A lockdown is another uncertainty encountered by those who visit inmates. Imagine living out of town and driving several hours and perhaps staying in a motel overnight in order to get to the facility where your friend or family member is serving time. Imagine the disappointment if you are unable to visit. If it happens too often you may stop trying to visit.
I have usually encountered lockdowns when I arrived at the facility to visit, or for programming such as a Bible study. We are told the facility is on lockdown and no one is allowed in. At that point the best things is to just leave the facility because it is very unlikely that they will resolve the lockdown in a short period of time.
I have only had a lockdown called once while I was already in the facility, and that was just a few weeks ago. I got to the unit and, as I usually do, I asked the CO (correctional officer) how the day had gone.
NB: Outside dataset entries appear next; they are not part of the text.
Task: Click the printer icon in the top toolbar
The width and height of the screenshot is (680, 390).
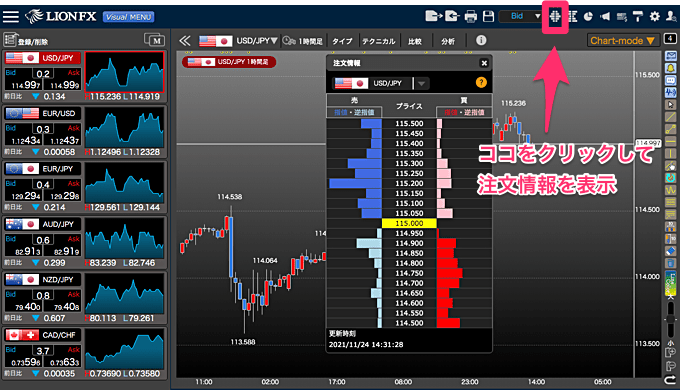Action: pyautogui.click(x=471, y=16)
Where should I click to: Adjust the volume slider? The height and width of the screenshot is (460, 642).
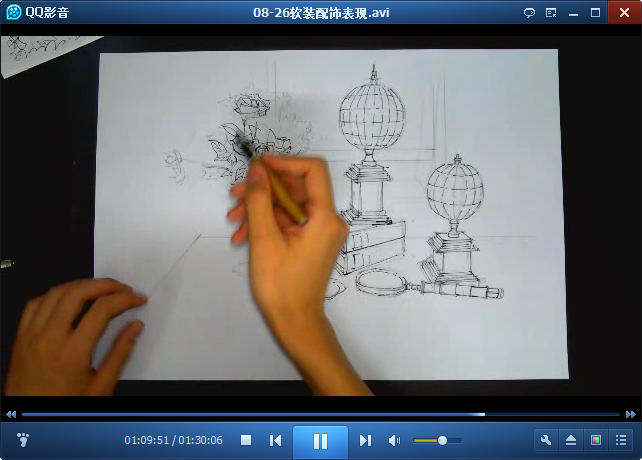tap(442, 440)
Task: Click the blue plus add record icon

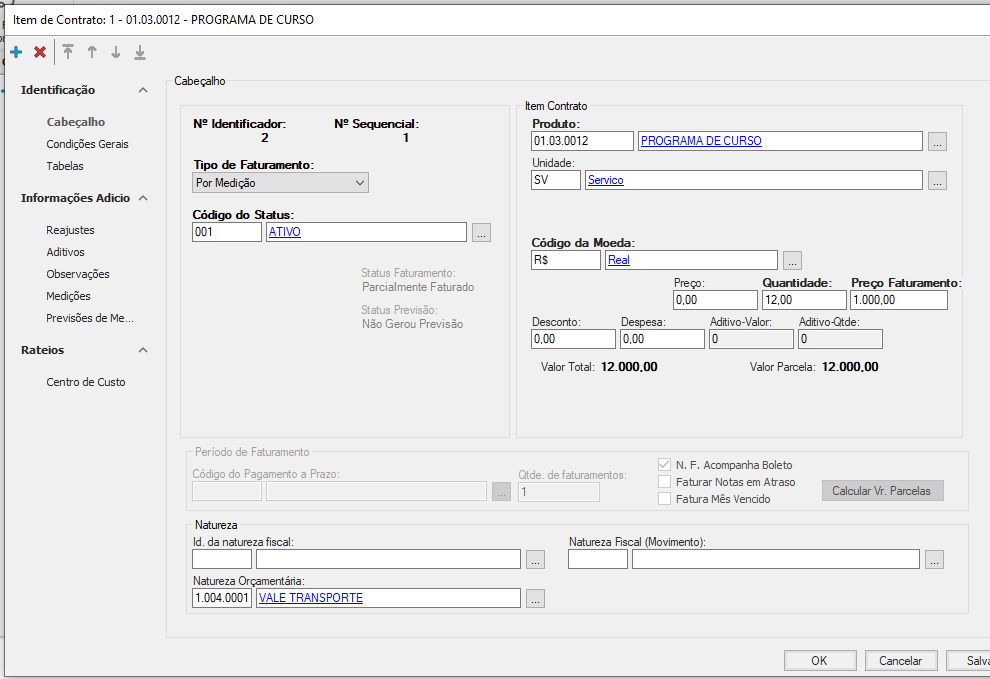Action: pyautogui.click(x=16, y=52)
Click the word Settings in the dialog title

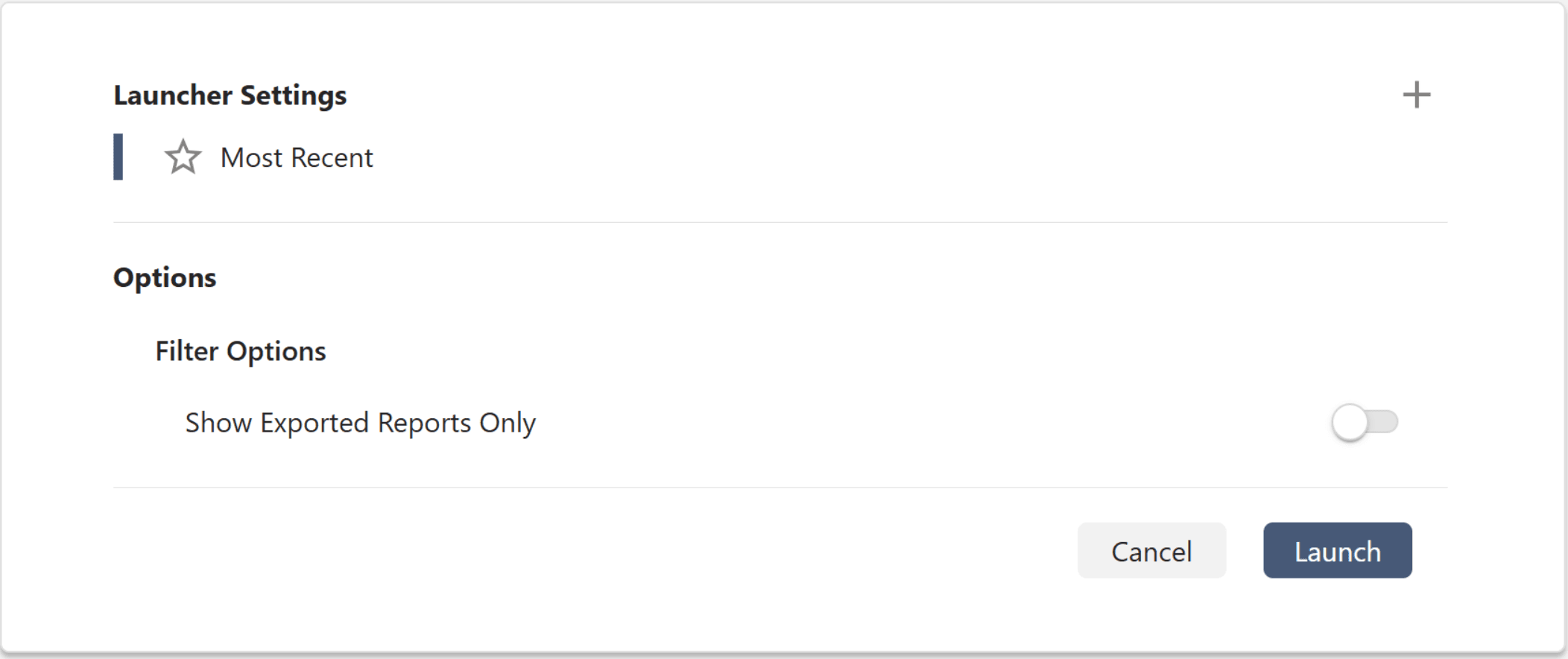pos(293,95)
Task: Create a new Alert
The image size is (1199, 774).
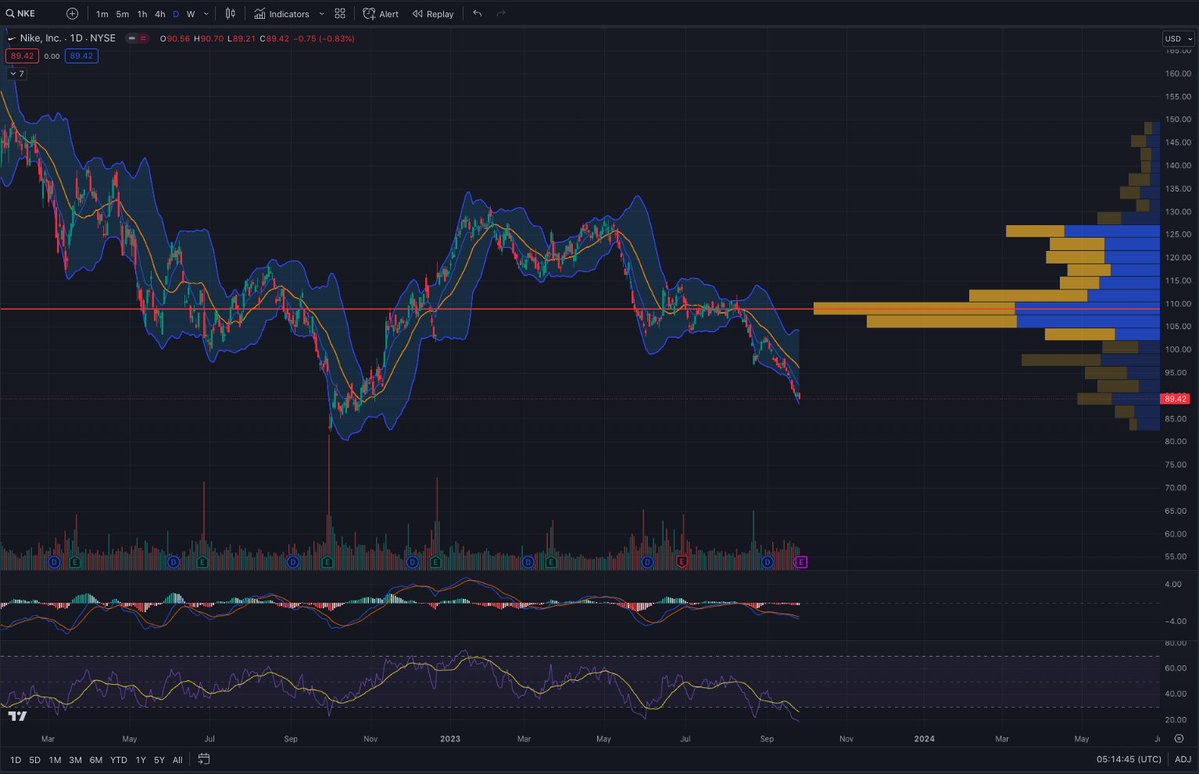Action: 380,14
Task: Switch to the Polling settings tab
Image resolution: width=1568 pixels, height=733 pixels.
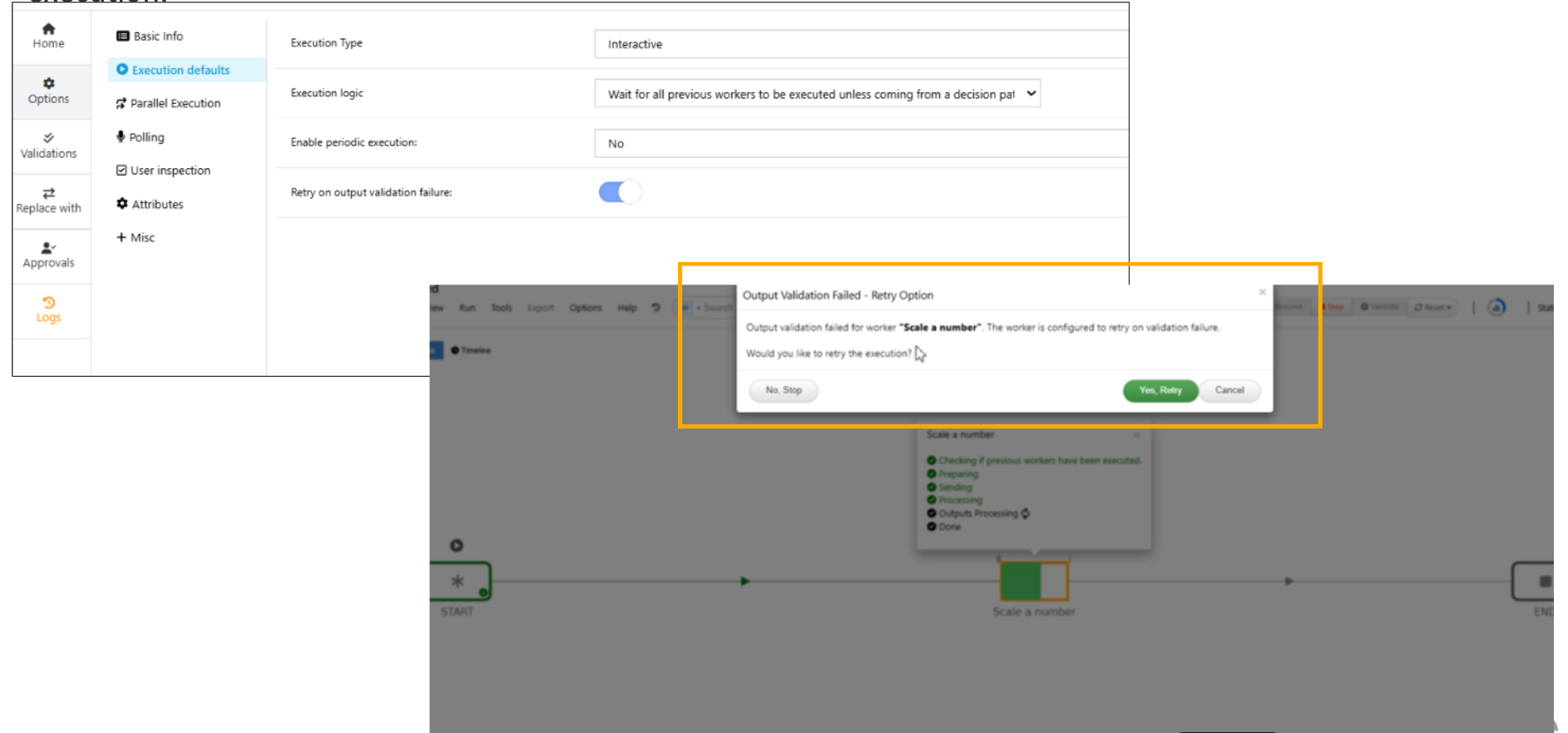Action: [146, 137]
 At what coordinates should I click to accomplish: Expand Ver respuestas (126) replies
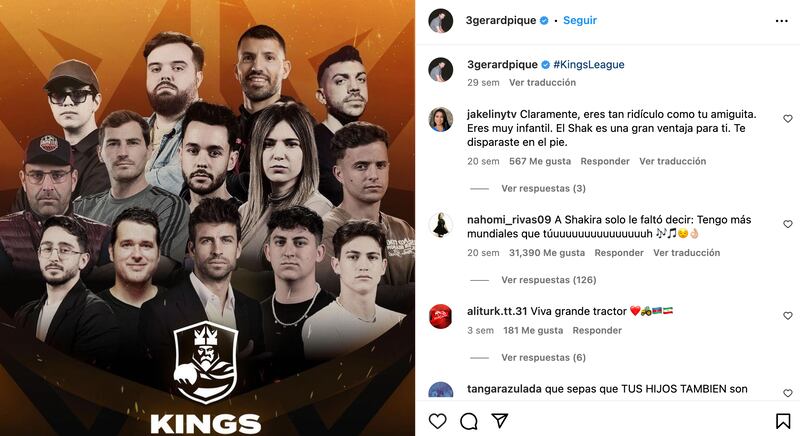pyautogui.click(x=548, y=279)
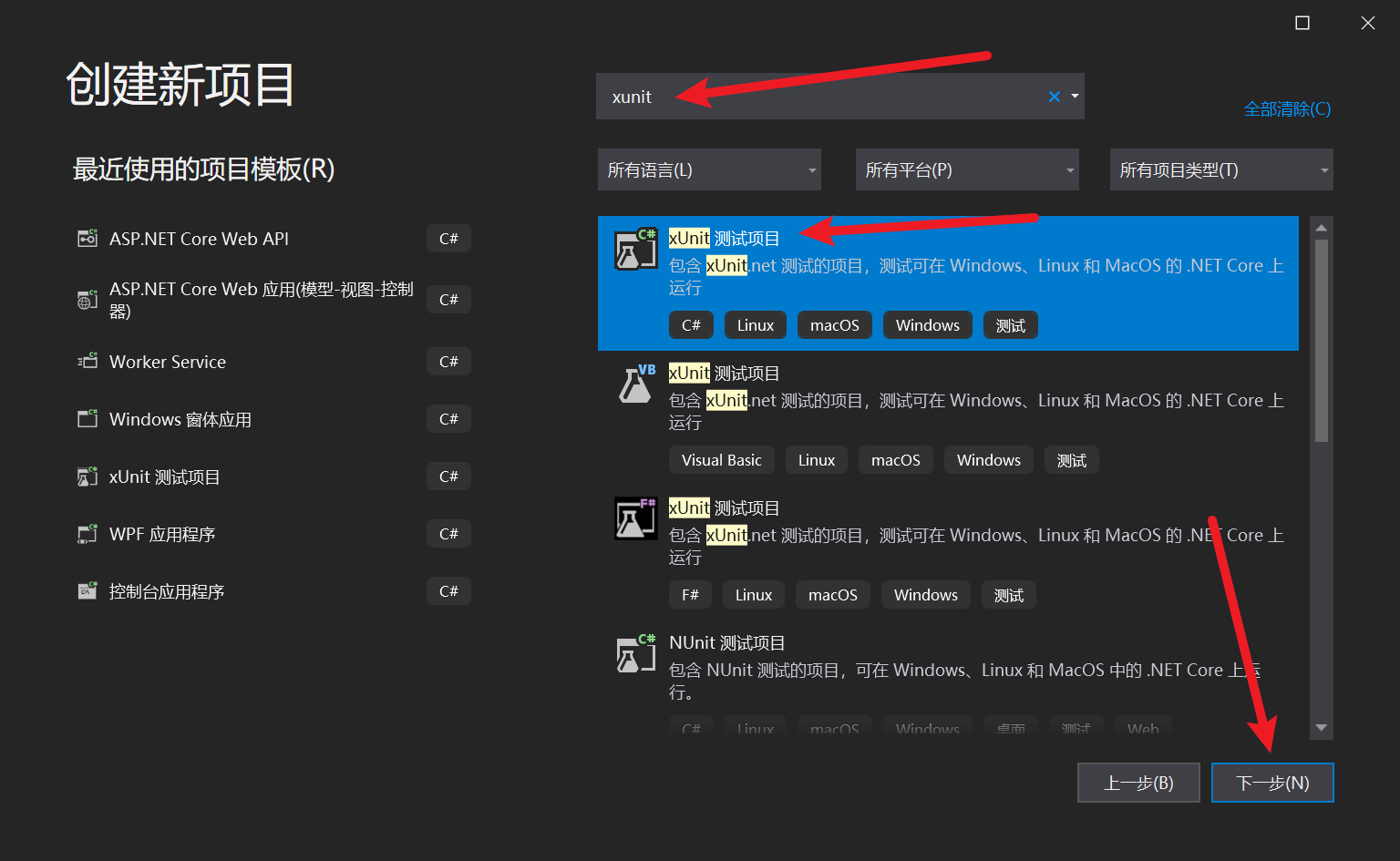Click the WPF 应用程序 template icon
This screenshot has height=861, width=1400.
tap(88, 534)
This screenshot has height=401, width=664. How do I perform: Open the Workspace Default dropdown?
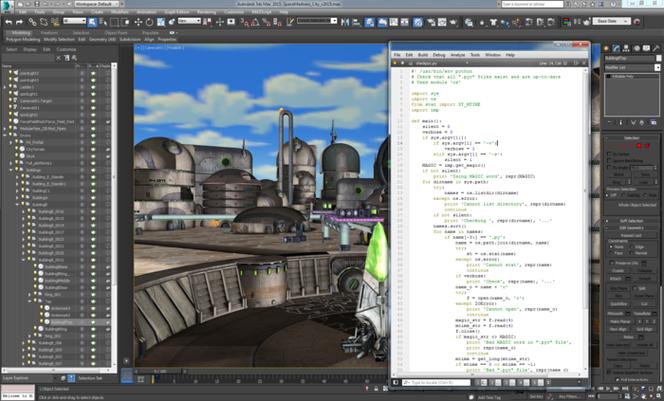tap(96, 4)
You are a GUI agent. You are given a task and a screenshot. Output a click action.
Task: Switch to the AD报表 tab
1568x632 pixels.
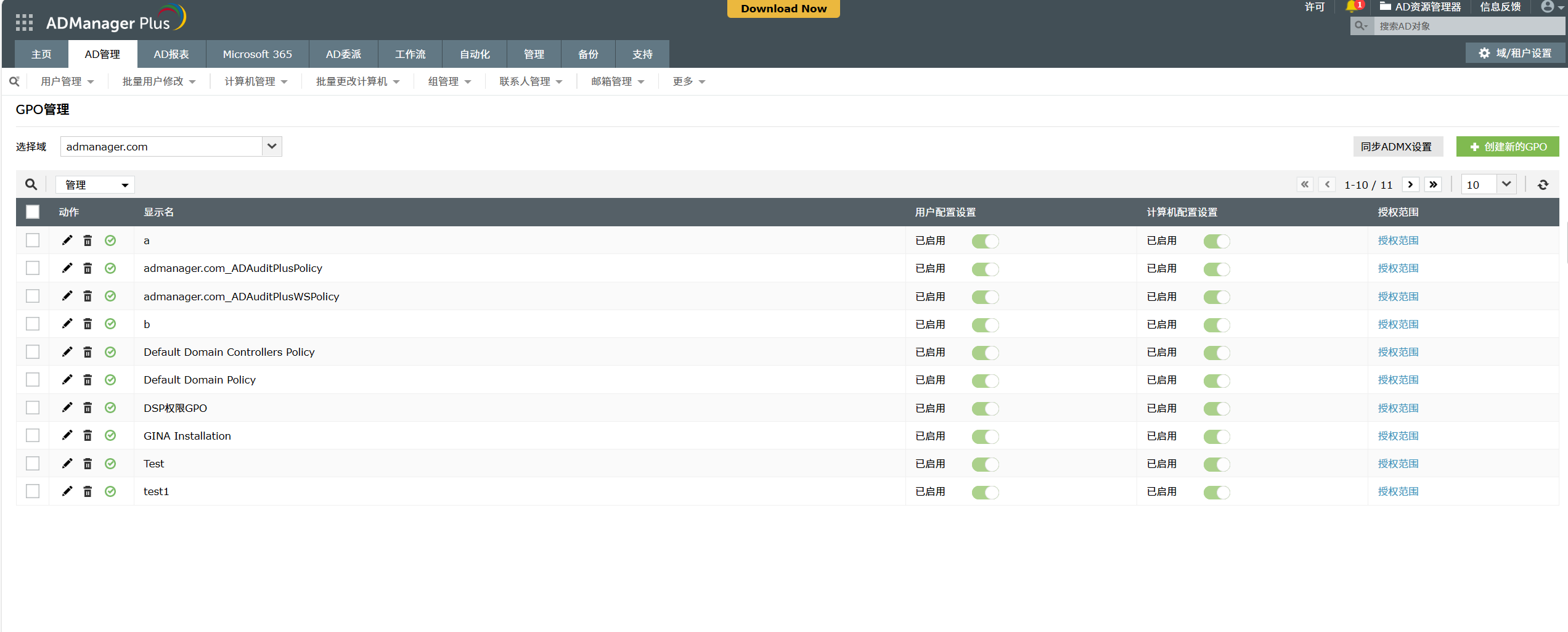tap(171, 54)
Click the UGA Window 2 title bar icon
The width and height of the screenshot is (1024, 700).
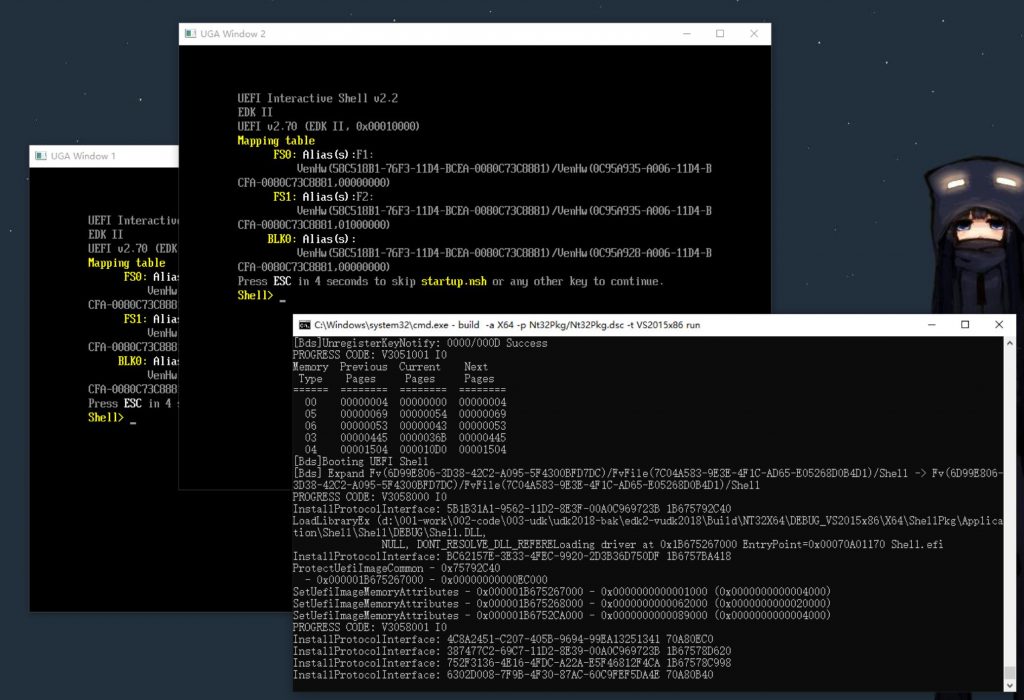coord(191,34)
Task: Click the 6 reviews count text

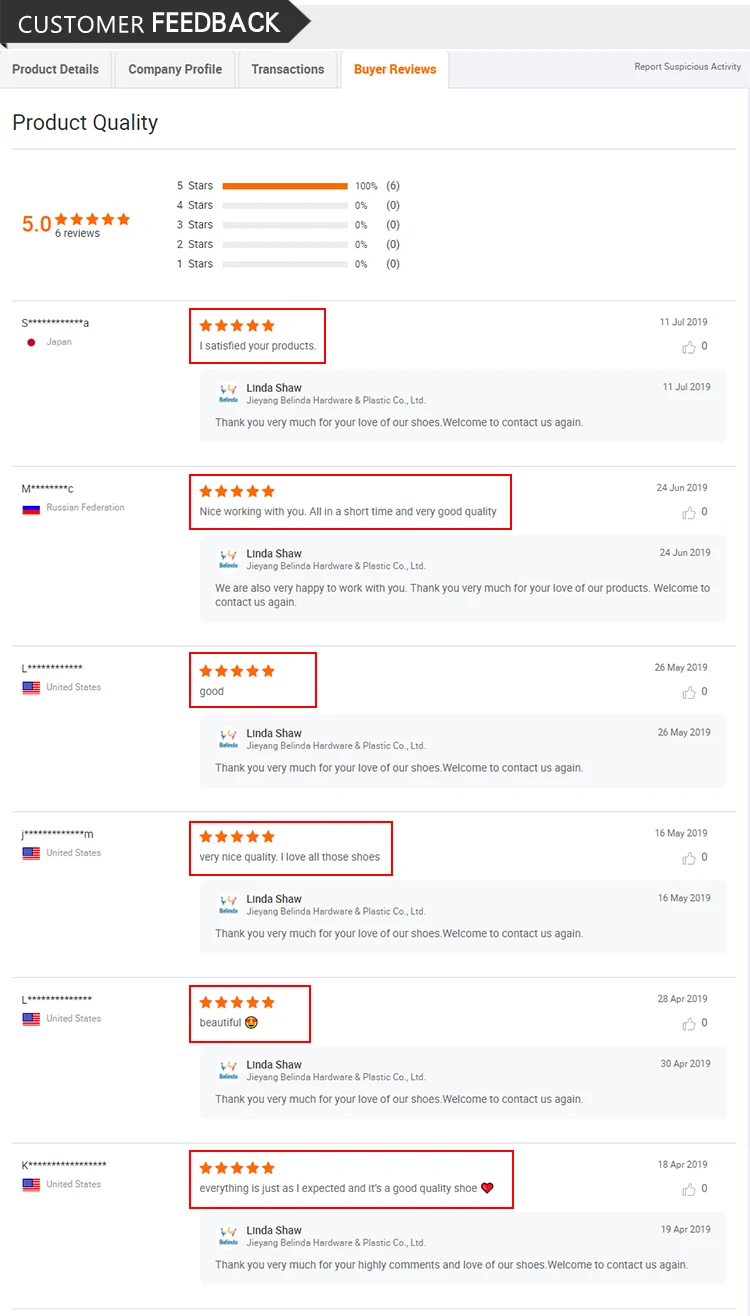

He indicated it had been quiet.
I went in and set up as they invited the guys to come to Bible Study if they wanted. They turn on their light and the CO unlocks their door so they can come out, so there are a few minutes between when I set up and when the guys start arriving. There were nine guys that night. We went around and did introductions. At that point the CO came in and said, “Need to cut this short. We’re going on lockdown. Everybody back to their cell.”
A lockdown can be called if there has been some sort of incident. When a lockdown is called I don’t invite the group to sing one more song, or close in prayer. It means stop whatever you are doing immediately. As a volunteer my responsibility is to comply with whatever the CO directs me to do. The COs want to keep the facility safe and secure, in this case it was to get me out of an insecure environment. I knew not to stand around asking a bunch of questions.
When I got out to the main area of the unit there were about half a dozen COs getting organized. There had been an incident in an adjacent unit and they were determining whether they needed a nurse on the scene.
The reality is that some or all guys in the maximum security unit can be capable of violence. No matter how often I go in I cannot become complacent. But I am reminded about Luke 7 where Jesus teaches that those who are forgiven little love little, whereas those who are forgiven much love much.